### THE PROBLEM
As output, give the exact lines from the one containing "Given: Click the SUMMARY row" through the end of the listing below, both included, without the pictures.

### RECORDS
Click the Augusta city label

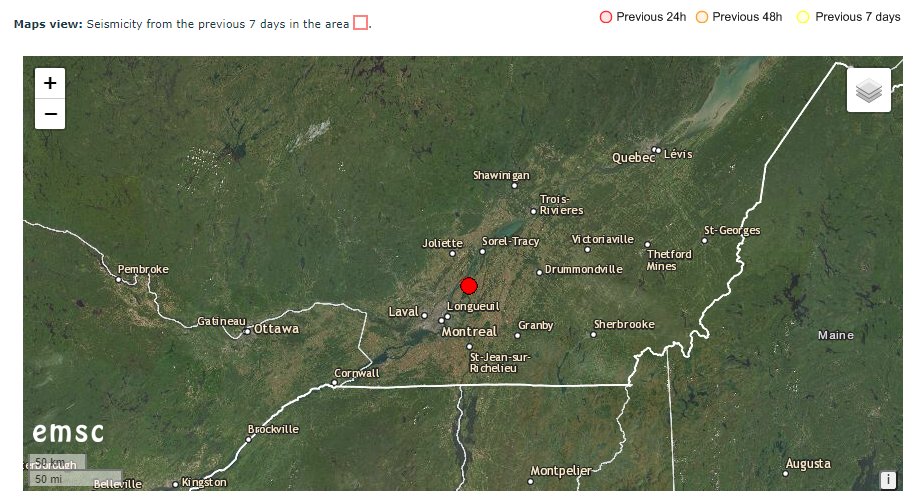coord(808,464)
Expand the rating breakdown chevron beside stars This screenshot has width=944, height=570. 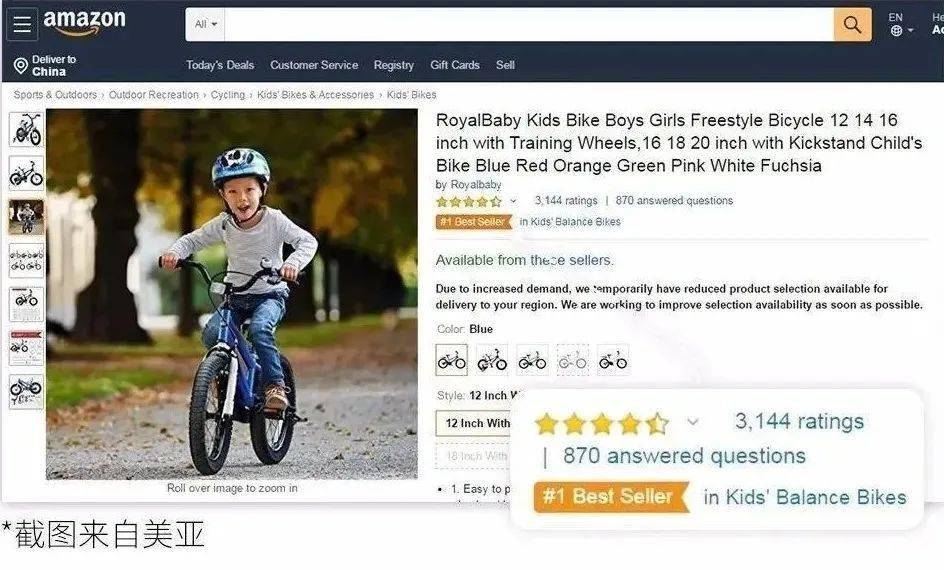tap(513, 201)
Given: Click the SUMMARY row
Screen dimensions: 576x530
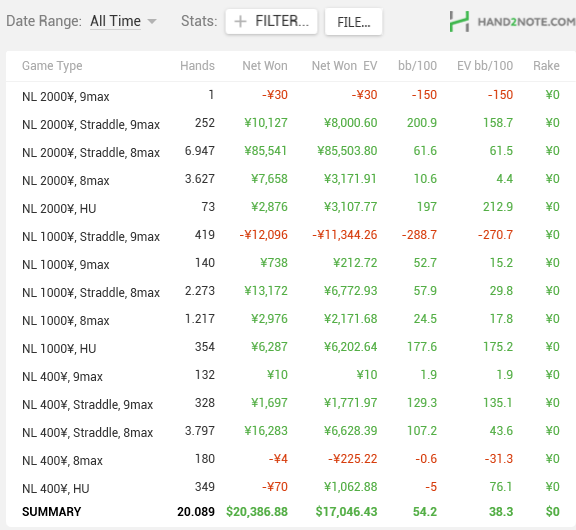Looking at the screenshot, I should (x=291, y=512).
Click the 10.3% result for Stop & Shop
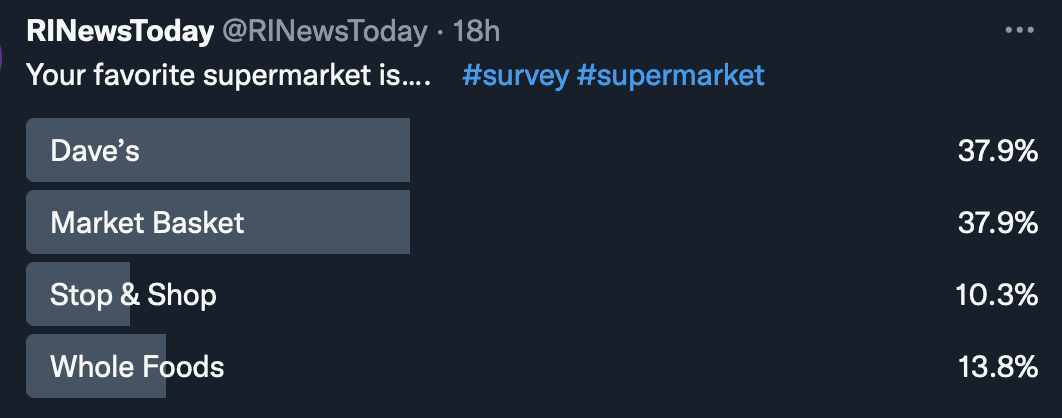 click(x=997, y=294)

### EXERCISE ANSWER
Given: Click the SUMMARY row
Screen dimensions: 576x530
Looking at the screenshot, I should (x=291, y=512).
Click the 10.3% result for Stop & Shop
 click(x=997, y=294)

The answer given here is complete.